En manos de un mamarracho... de Trump

"Donald Trump se está superando a sí mismo en esta crisis sanitaria provocada por la pandemia. La sugerencia de que se ensaye la posibilidad de aniquilar el coronavirus inyectando lejía en los pulmones ha rebasado ya cualquier límite. (...) 

El término mamarracho utilizado en el titular procede del árabe muharrig (bufón) y, según la Real Academia, es una palabra que se utiliza de manera coloquial para describir a una “persona estrafalaria o ridícula”. El diccionario precisa que se puede usar como insulto, pero en este caso la utilizo de forma respetuosa en términos estrictamente descriptivos (...)

En la rueda de prensa que se celebró el jueves en la Casa Blanca, William Bryan, un cargo del Departamento de Seguridad Interior, detalló la susceptibilidad del virus a la lejía y el alcohol isopropílico en un contexto de higiene de objetos. De repente, Donald Trump se abalanzó sobre el micro: “un minuto”. Y se interrogó: ¿No hay una manera en que podamos hacer algo así, mediante una inyección en el interior o casi una limpieza? Porque, ya ven, se mete en los pulmones, en tremendas cantidades en los pulmones. Así que sería interesante comprobarlo”.
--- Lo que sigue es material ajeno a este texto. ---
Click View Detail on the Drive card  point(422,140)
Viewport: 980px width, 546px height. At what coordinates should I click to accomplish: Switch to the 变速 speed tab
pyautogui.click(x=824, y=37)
No satisfecho con sugerir que se investigara si una inyección de lejía mata los virus que invaden los pulmones y al hilo de la exposición de Bryan, que había expuesto también los efectos del calor y los rayos ultravioleta sobre el virus, Trump propuso igualmente que se investigara “meter luz en el cuerpo, a través de la piel o de alguna otra manera” y le preguntó a la doctora Deborah Birx, la coordinadora de la respuesta de la Casa Blanca a la pandemia: “¿Has oído que se use luz y calor para curar?”. Visiblemente incómoda rspondió: “No como tratamiento”. Y cuando empezaba a esbozar una explicación fue cortada por el presidente.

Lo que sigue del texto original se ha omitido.